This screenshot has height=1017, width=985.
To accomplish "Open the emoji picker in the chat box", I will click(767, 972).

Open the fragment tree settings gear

* * * *

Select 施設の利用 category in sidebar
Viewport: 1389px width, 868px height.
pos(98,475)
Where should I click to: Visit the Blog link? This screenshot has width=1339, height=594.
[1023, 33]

* * * *

**Required work**
From the material above, set down exactly the lines between the line holding "This screenshot has height=1017, width=985." and the line holding "Open the fragment tree settings gear", inclusive. Include nothing else.

**Exercise result**
This screenshot has height=1017, width=985.
To accomplish "Open the emoji picker in the chat box", I will click(767, 972).

Open the fragment tree settings gear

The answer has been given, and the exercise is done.